Le tout jeune chef d’origine allemande Thomas Guggeis a dirigé ce soir un concert d’anthologie. Le chef de tout juste 27 ans est un musicien hors pair capable de donner des ailes à l’orchestre. Le programme exigeant est de toute beauté. D’abord sans rupture de la solution de continuité le prélude de Tristan et la mort d’Isolde en version purement orchestrale. Cette pièce de concert nommée « Prélude et mort d’Isolde » est un véritable monument, très aimé des chefs comme du public. Rarement la voix aura si peu manqué dans le lied final tant l’orchestre a chanté avec passion et a chanté haut et fort. Le grand crescendo est magnifiquement conduit par le chef. Les risques pris sont aigus et le résultat assumé est ce grand vol d’un vaisseau puissant et qui malgré sa taille décolle tout là-haut.

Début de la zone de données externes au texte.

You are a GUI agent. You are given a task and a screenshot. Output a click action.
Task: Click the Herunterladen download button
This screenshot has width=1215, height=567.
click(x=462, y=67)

Jouer ces deux extrêmes de l’opéra fleuve de Wagner nous fait vivre de manière fulgurante cette passion mortelle inouïe. Toutes les questions harmoniquement irrésolues du prélude, tous ces chromatismes tristaniens qui ont tant plu et qui irritent tant, sont une magie dont le jeune Thomas Guggeis comprend tous les arcanes. Et leur résolution dans ce dernier accord est une jouissance suprême. La manière sure et généreuse dont le chef aborde ces deux pages liées pour l‘éternité est un régal sur tous les plans. La perfection instrumentale, l’équilibre des nuances, les phrasés amples et les couleurs mélancoliques d’une douleur infinie, puis dans la mort d’Isolde cette puissance de la transfiguration amoureuse avec ces coups de boutoirs si puissants, font une impression profonde. Les contre-chants si lisibles, les interventions subtiles de la harpe, tout est pleinement présent jusqu’à cette fin magique parfaitement réalisée ce soir. Un très grand chef de théâtre ce jeune homme, qui en quelques minutes nous résume tout le drame de Tristan et comment !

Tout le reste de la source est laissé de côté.